Real estate investing can be a lot of work and can require massive investments. Investors need to select good locations, manage and maintain properties, and make big investments for each property. But it doesn’t have to be that way.
For some investors, passive investing in real estate investment trusts (REITs) is the way to go. REITs are often internally managed. They’re diversified across a portfolio of properties. The management team takes care of deciding which properties to invest in. It also handles mortgages, collects rents from tenants, manages the property portfolio, and pays for insurance, etc. Real estate investing in REITs is much less work for a passive investor who primarily needs to identify which REITs to buy and when to buy (and potentially sell) them.

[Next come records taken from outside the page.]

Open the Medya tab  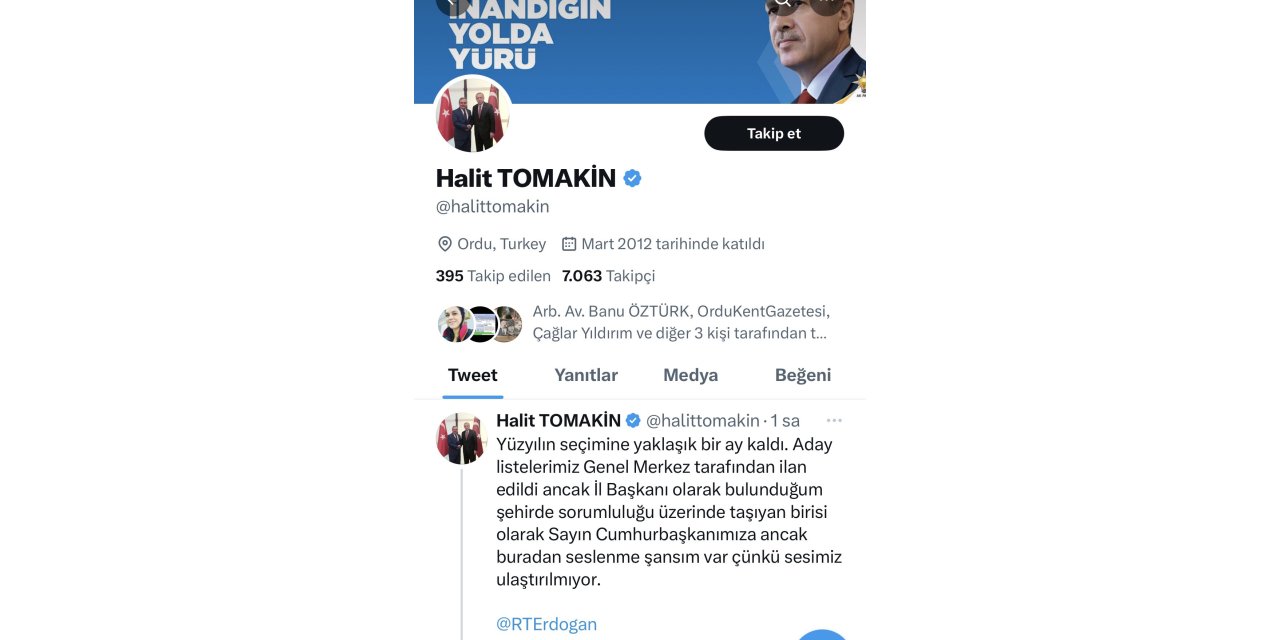(689, 375)
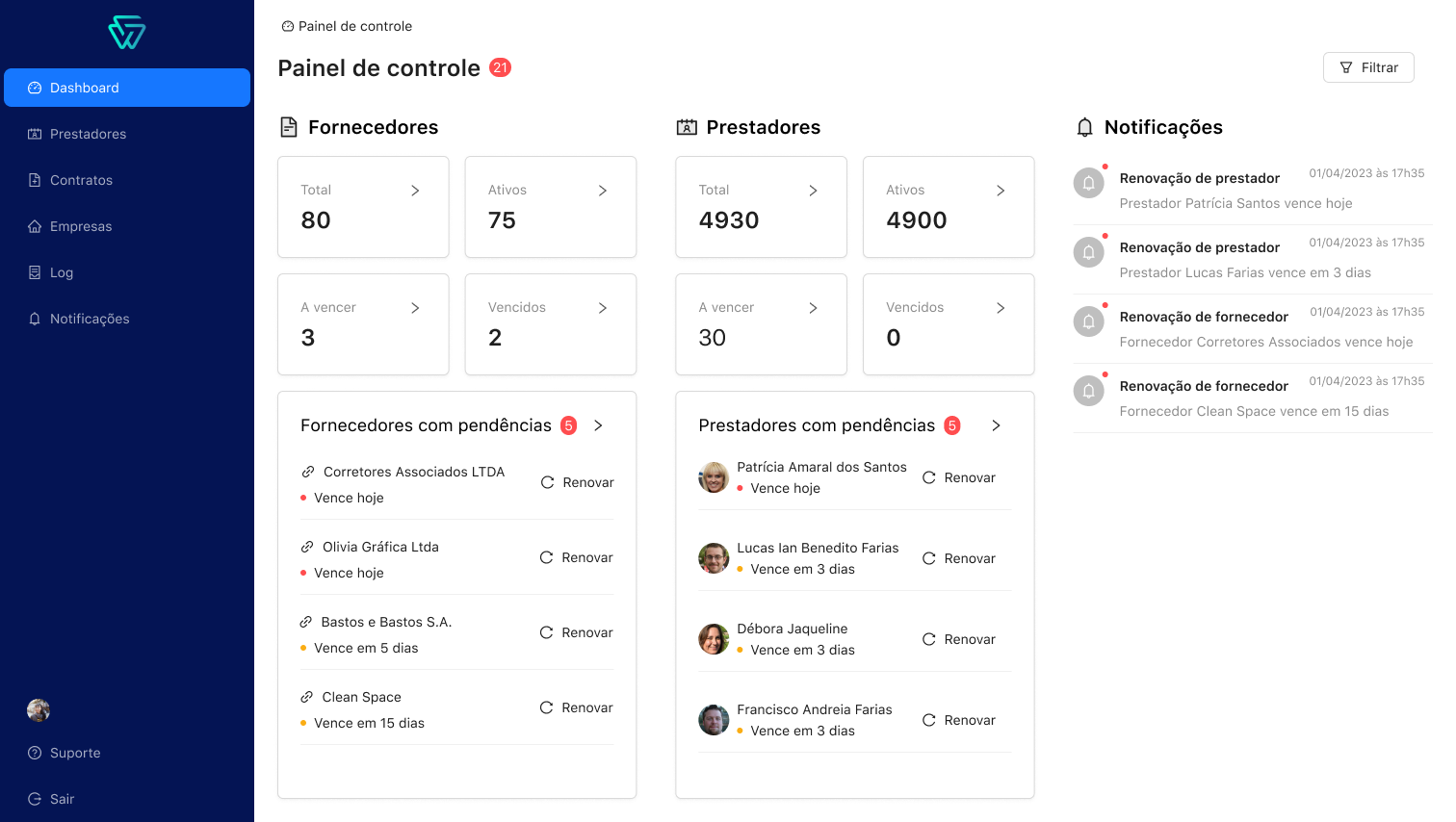Image resolution: width=1456 pixels, height=822 pixels.
Task: Expand Prestadores com pendências list chevron
Action: coord(996,425)
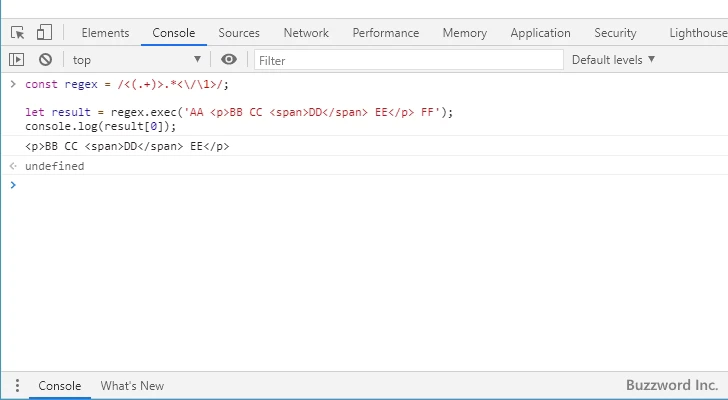Open the Security tab
The height and width of the screenshot is (400, 728).
tap(615, 33)
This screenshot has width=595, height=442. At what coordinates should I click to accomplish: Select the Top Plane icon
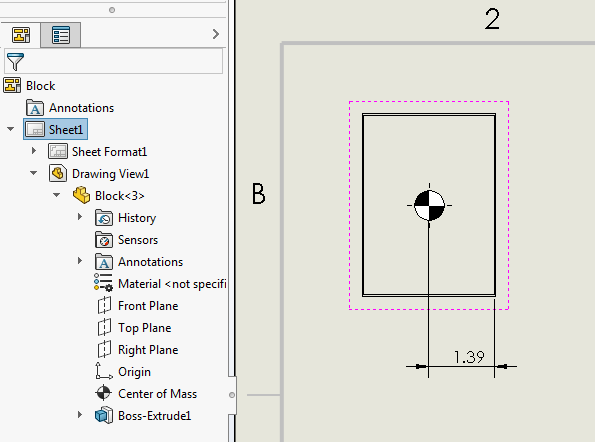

The expectation for higher interest rates has triggered a correction in many Canadian REITs. Bank of Canada, Canada’s central bank, is expected to increase the benchmark interest rate, which will, in turn, translate to generally higher interest rates over time in order to combat the higher-than-normal inflation rate we have been experiencing recently. CBC reported that last month’s inflation rate of 6.8% was the highest levels in 31 years! This is 3.4 times the long-term target inflation rate of 2%.
CAPREIT
Canadian Apartment Properties REIT (TSX:CAR.UN), or CAPREIT, is a solid name to buy in a defensive asset class. It is the largest multi-residential REIT on the TSX whose portfolio is primarily populated with 59,620 multi-family suites and manufactured home community sites.
The Canadian REIT is characterized by stable cash flows supported by high occupancies. In the past decade, CAPREIT increased its funds from operations (FFO) per unit at a compound annual growth rate (CAGR) of 5.7%. Its occupancy in 2021 was 98.1%. In the pandemic year of 2020, it was still solidly high at 97.5%.
CAR.UN Price to Tangible Book Value data by YCharts
After a stock correction of about 22% from its 52-week high, the monthly dividend stock trades at the low end of its 10-year valuation range based on the price-to-tangible-book-value. Therefore, it’s an opportunity to build a position in CAPREIT. The stock also provides a safe yield of close to 3%.
Here’s another Canadian REIT in another industry that’s also trading at a discount.
Canadian Net REIT
Canadian Net REIT’s (TSXV:NET.UN) portfolio consists of approximately 99 commercial properties under triple-net or management-free leases. These types of leases allow the Canadian REIT to generate more stable cash flows, because its tenants would be responsible for variable costs or property maintenance costs. Geographically, its properties are focused on Quebec and Ontario with about 59% and 29%, respectively, of gross leasable area in the provinces, with the remainder in Nova Scotia.
Its track record of exceptional FFO-per-unit growth is rare. From 2012 to 2021, its FFO per unit has more than quadrupled. In other words, it increased at a CAGR of approximately 18%. Long-term investors were delighted to see healthy double-digit cash distribution growth at a CAGR of just over 10% in this period as well.
NET.UN Price to Tangible Book Value data by YCharts
Because of its marvelous growth, Canadian Net REIT tends to trade at above its tangible book value. However, there’s no argument that it currently trades at the low end of its valuation range, which makes it a good time for interested investors to accumulate shares for income. At $7.55 per unit writing, the stock yields 4.5%.